[HN Gopher] CompilerGym: A toolkit for reinforcement learning fo...
       ___________________________________________________________________
        
       CompilerGym: A toolkit for reinforcement learning for compiler
       optimization
        
       Author : azhenley
       Score  : 106 points
       Date   : 2021-02-02 14:43 UTC (8 hours ago)
        
 (HTM) web link (facebookresearch.github.io)

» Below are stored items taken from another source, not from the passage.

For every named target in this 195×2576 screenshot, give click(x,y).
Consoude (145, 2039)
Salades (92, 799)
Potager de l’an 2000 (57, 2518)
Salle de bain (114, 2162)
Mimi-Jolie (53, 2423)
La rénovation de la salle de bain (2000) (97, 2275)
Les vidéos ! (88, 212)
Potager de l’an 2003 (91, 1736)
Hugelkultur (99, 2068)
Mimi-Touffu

 (TXT) w3m dump (facebookresearch.github.io)
        
       | smhx wrote:
       | I've been helping on the project, it's lead by Chris Cummins and
       | Hugh Leather.
       | 
       | Just a heads-up for folks, we haven't fully cleaned up and gotten
       | ready for public attention yet, we are 90% there.
       | 
       | Once we are golden, we're going to write a note with a way to
       | submit the results of your own agents, compare with baselines
       | (random, actor-critic), etc.
       | 
       | And as others noticed, in it's current form we're focusing on
       | code size and phase ordering, but we will be expanding over time
       | to other optimization problems like runtime.
        
         | matoro wrote:
         | This is really cool - I understand how the reinforcement loop
         | works for improving performance, but how does it verify that
         | the optimizations applied don't change the
         | semantics/correctness of the code?
        
           | brundolf wrote:
           | Regular old tests, I imagine
        
       | algo_trader wrote:
       | Where do they benchmark code candidates? This is hard, noisy and
       | expensive (I see example reward for code size).
       | 
       | I am not an expert, but bayesian learning maybe more appropriate
       | for such an expensive-sampling environment?
        
         | sstangl wrote:
         | They are optimizing only for code size, so they don't need to
         | run the code: they only count bytes emitted.
         | 
         | This works by changing around the order / interleaving of
         | various LLVM optimization phases, so the learning process does
         | not require knowledge of program timing or correctness.
        
           | liuliu wrote:
           | I heard when they started to do this, LLVM folks were freaked
           | out because they worried changing orders may affect
           | correctness. But it seems to work so far :)
        
       | wyldfire wrote:
       | This looks pretty cool. FB does crank out some cool toolchain
       | stuff.
        
       | gavinray wrote:
       | Holy smokes, this is so fucking cool.
       | 
       | ML is neat conceptually, but as far as practical applications
       | this really excites me.
        
       | yters wrote:
       | ML cannot solve the halting problem.
        
         | hinkley wrote:
         | Compression can't solve the pigeonhole problem either. And yet
         | we're using it right now.
         | 
         | Most of the interesting stuff I want to accomplish is avoiding
         | intractable problems, if for no other reason than that our
         | peers will accuse us of tilting at windmills or boiling the
         | ocean.
         | 
         | Finding the problem you _can_ solve is effectively relaxation.
        
         | BenoitP wrote:
         | But it can optimize heuristics to death.
        
         | aparsons wrote:
         | How does pass reordering relate to the halting problem?
        
       ___________________________________________________________________
       (page generated 2021-02-02 23:01 UTC)